It’s pretty common for parents to let their kids borrow their credit or debit card to buy something online, more than half of Americans with kids under 18 have done it, according to new research from CompareCards.com. And close to half of them (48%) say they regret letting them use it.
But moms and dads aren’t just handing over their plastic; their giving them cards of their own, too. Almost one in five (18%) parents of kids between eight and 14 say their child has a credit card, according to research from T. Rowe Price. And parents have good reasons for doing it, from making it easier for their kids to buy stuff when they’re apart to helping teach them financial responsibility. But before you fork over your credit card to your kid, consider these things.
- How old and mature is your child? - Just because other parents are doing it doesn’t mean you have to or should.
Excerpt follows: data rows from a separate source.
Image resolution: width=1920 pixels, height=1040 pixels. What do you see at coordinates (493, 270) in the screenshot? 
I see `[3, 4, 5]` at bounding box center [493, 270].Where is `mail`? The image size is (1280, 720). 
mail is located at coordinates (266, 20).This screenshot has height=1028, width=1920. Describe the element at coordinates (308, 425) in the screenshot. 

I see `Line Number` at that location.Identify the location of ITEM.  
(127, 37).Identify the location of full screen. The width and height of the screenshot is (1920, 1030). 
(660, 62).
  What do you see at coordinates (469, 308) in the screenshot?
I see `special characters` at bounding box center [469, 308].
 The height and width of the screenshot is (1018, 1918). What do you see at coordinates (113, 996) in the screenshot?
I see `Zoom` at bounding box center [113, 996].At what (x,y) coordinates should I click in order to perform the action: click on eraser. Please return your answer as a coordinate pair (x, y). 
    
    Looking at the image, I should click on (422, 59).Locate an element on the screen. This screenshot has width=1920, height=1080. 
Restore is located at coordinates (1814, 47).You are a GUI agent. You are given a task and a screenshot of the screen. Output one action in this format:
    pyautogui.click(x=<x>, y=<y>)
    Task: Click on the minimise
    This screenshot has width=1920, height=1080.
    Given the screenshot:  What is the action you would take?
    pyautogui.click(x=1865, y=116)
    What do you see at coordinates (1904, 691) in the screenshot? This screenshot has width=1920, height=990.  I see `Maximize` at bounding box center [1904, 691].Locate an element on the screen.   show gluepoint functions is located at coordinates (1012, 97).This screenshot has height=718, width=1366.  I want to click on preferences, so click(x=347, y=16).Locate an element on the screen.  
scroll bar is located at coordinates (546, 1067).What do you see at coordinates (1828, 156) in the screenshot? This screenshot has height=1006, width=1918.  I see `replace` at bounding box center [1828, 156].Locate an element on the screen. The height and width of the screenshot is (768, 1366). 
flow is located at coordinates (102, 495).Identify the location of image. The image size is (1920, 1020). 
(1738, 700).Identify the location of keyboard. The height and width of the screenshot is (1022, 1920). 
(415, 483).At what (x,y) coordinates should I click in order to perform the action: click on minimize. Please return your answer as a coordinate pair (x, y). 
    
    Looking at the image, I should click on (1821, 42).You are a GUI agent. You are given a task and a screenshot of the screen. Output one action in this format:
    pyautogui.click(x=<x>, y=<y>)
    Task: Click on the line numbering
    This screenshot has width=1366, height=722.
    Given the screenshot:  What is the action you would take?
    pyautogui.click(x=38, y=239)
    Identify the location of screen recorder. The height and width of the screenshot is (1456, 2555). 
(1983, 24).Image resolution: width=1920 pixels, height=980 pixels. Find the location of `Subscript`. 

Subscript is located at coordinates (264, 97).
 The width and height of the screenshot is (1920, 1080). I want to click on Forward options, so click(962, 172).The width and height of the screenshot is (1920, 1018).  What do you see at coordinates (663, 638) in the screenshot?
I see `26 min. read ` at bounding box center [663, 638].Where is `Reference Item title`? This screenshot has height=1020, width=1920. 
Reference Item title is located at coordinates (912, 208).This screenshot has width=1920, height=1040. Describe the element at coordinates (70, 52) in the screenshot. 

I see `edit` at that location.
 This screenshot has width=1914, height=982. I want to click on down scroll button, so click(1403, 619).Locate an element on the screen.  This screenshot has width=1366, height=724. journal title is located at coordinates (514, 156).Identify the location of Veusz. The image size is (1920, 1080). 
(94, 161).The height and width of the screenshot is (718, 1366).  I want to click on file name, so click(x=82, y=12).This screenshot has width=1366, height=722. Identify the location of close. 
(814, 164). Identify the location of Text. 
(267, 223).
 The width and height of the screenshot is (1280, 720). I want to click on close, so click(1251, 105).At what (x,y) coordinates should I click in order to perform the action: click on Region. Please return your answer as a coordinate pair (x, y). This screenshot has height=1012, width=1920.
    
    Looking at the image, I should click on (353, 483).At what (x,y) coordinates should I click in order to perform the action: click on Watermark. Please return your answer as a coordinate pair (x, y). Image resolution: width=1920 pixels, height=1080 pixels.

Matt Schulz of CompareCards.com suggests the later teen years may be the most appropriate time to give your kid a credit card, but it really depends on how mature and responsible yours is. So know your kid and set expectations accordingly.
- Set spending limits - Talk about what acceptable spending is before they get the card so everyone has the same expectations, and discuss what the consequences are if they don’t follow the rules.
- Explain the pros and cons of credit - Make sure your kids and teens understand the risks and rewards of spending on credit cards. Talk about interest, late payments and credit scores and why they’re important.
Schulz advises talking to kids about money early on and giving them some responsibility as well. “Let them buy something with their own money knowing they’ll wish later that they hadn’t,” he advises. “These things give kids the chance to make mistakes when the stakes are low, so they’ll be more comfortable making smart decisions when they’re older and there’s more on the line.” Well, we can hope anyway.